At the end of this long arcade lies a scene out of Memoirs of a Geisha – the courtyard full of cherries, framing a large but simple shrine. This turns out to be the shrine to the Japanese war heroes – there are plenty of Japanese bowing and meditating, but I understand the Chinese are less than happy about some of the people being venerated here.

Beside is a display of ikebana in a climate-controlled case. Beautiful timeless arrangements accentuate each element. Who says Tom doesn’t stop to smell the flowers?

At the shrine I stop to buy some little painted votives as small gifts to carry home. The woman selling them strikes a flint against steel, making sparks over them to bless them before carefully wrapping them.

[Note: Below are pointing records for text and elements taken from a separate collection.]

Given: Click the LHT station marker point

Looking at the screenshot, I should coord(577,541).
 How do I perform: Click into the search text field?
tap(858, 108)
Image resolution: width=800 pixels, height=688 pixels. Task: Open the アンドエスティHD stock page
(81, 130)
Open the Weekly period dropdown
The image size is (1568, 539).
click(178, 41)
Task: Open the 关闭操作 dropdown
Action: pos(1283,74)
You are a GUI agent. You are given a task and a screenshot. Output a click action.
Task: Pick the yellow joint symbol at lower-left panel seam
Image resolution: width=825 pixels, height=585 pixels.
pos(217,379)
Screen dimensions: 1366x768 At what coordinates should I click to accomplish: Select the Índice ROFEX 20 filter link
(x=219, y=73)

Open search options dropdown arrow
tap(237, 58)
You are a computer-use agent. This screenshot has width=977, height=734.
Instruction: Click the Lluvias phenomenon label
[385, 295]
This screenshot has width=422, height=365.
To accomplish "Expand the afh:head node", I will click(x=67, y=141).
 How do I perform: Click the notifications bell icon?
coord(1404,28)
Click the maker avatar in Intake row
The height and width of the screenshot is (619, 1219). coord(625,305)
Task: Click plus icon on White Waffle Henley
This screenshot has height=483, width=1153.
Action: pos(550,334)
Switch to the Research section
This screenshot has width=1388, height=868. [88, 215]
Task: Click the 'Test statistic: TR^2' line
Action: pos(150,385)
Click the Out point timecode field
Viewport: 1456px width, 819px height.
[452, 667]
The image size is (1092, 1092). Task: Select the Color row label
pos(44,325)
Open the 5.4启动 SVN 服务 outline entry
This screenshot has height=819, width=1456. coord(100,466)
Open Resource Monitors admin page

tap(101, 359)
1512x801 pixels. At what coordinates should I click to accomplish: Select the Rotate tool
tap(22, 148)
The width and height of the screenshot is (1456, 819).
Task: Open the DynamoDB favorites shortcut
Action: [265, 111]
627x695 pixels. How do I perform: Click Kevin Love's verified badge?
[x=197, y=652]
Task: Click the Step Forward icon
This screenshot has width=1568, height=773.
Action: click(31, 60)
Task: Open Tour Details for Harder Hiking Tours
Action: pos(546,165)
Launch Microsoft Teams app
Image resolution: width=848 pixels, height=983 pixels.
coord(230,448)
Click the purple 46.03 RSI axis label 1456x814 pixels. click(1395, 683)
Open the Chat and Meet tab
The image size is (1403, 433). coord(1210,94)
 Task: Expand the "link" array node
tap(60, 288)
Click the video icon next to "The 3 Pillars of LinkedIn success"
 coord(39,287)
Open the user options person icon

On the way back to get the bus to the airport, I happen on a Japanese cemetery – crowded and tiny like the rest of the city, tucked into a pocket on a steep street – with black granite stones with metal ski racks bolted to the back of them. Loosely inserted into the racks are wooden boards with writing painted on them in black. They are the size of small skis, but untreated wood like large ice-lolly sticks. Some have one or two; several have around a dozen of these votives.
The limousine (read: bus with uncomfortable seats) takes me to the airport, where the plane is going to be late, of course, and I am suddenly again in the presence of Americans: the lady behind me’s brain never has a thought her mouth can’t use. After resting in the comfortable and companionable silence with my Japanese hosts the last few days, her nasal twang going on and on about luggage is particularly jarring.

At the airport is all the Japanese kitsch that has been totally absent in my visit to Tokyo – stores for trinkets, tacky souvenirs, and cheap watches. But I am groggy from the cold medicine and the cold behind it and cannot muster a search for something worthwhile.